> 文本节选

Ch3 可视化数据
此系列记录《数据科学入门》学习笔记
3.1 matplotlib
%matplotlib inline
import matplotlib.pyplot as plt
years = [1950, 1960, 1970, 1980, 1990, 2000, 2010]
gdp = [300.2, 543.3, 1075.9, 2862.5, 5979.6, 10289.7, 14958.3]
plt.plot(years, gdp, color='green', marker='o',linestyle='solid');
plt.title("名义GDG")
plt.ylabel("十亿美元")
plt.show()
# matplotlib 字体的默认设置中并没有中文字体,所以上述中文字符乱码,进行如下代码手动添加中文字体的名称
from pylab import *
mpl.rcParams['font.sans-serif'] = ['SimHei']
plt.plot(years, gdp, color='darkgreen', marker='o',linestyle='dotted');
plt.title("名义GDG")
plt.ylabel("十亿美元")
plt.show()
import numpy as np
t = np.arange(0., 5., 0.2)
plt.plot(t, t, 'r--', t, t**2, 'yp', t, t**3, 'g^')
plt.show()
关于linestyle、color以及marker,可以利用plt.plot?语句得到详细的说明,张贴部分内容
The following format string characters are accepted to control the line style or marker: ================ =============================== character description ================ =============================== ``'-'`` solid line style ``'--'`` dashed line style ``'-.'`` dash-dot line style ``':'`` dotted line style ``'.'`` point marker ``','`` pixel marker ``'o'`` circle marker ``'v'`` triangle_down marker ``'^'`` triangle_up marker ``'<'`` triangle_left marker ``'>'`` triangle_right marker ``'1'`` tri_down marker ``'2'`` tri_up marker ``'3'`` tri_left marker ``'4'`` tri_right marker ``'s'`` square marker ``'p'`` pentagon marker ``'*'`` star marker ``'h'`` hexagon1 marker ``'H'`` hexagon2 marker ``'+'`` plus marker ``'x'`` x marker ``'D'`` diamond marker ``'d'`` thin_diamond marker ``'|'`` vline marker ``'_'`` hline marker ================ =============================== The following color abbreviations are supported: ========== ======== character color ========== ======== 'b' blue 'g' green 'r' red 'c' cyan 'm' magenta 'y' yellow 'k' black 'w' white ========== ========
利用scatter函数可以进一步了解每一个marker的形状(scatter函数本章节后面有介绍)

> 所给资料

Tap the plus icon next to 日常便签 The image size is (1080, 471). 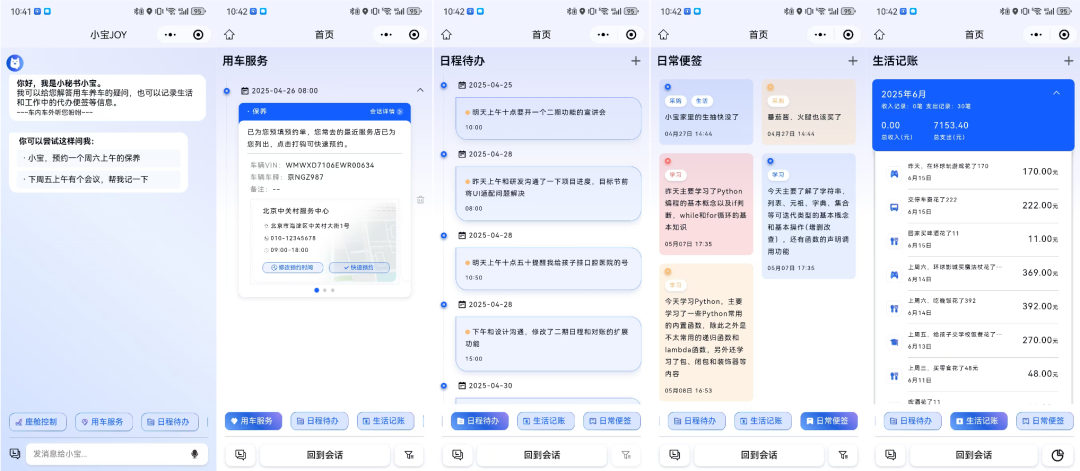pos(852,61)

> 任务要求
从这篇 matplotlib 数据可视化学习笔记的最后一句之后续写下去。

> 书面回答
# 代码来源 https://stackoverflow.com/questions/8409095/matplotlib-set-markers-for-individual-points-on-a-line
markers=['.',',','o','v','^','<','>','1','2','3','4','8','s','p','P','*','h','H','+','x','X','D','d','|','_']
descriptions=['point', 'pixel', 'circle', 'triangle_down', 'triangle_up','triangle_left', 'triangle_right', 'tri_down', 'tri_up',
'tri_left','tri_right', 'octagon', 'square', 'pentagon', 'plus (filled)','star', 'hexagon1', 'hexagon2', 'plus',
'x', 'x (filled)','diamond', 'thin_diamond', 'vline', 'hline']
x=[]
y=[]
for i in range(5):
for j in range(5):
x.append(i)
y.append(j)
plt.figure()
for i,j,m,l in zip(x,y,markers,descriptions):
plt.scatter(i,j,marker=m)
plt.text(i-0.15,j+0.15,s=m+' : '+l)
plt.axis([-0.1,3.8,-0.1,4.5])
plt.tight_layout()
plt.axis('off')
plt.show()
3.2 条形图
Call signatures::
bar(x, height, *, align='center', **kwargs)
bar(x, height, width, *, align='center', **kwargs)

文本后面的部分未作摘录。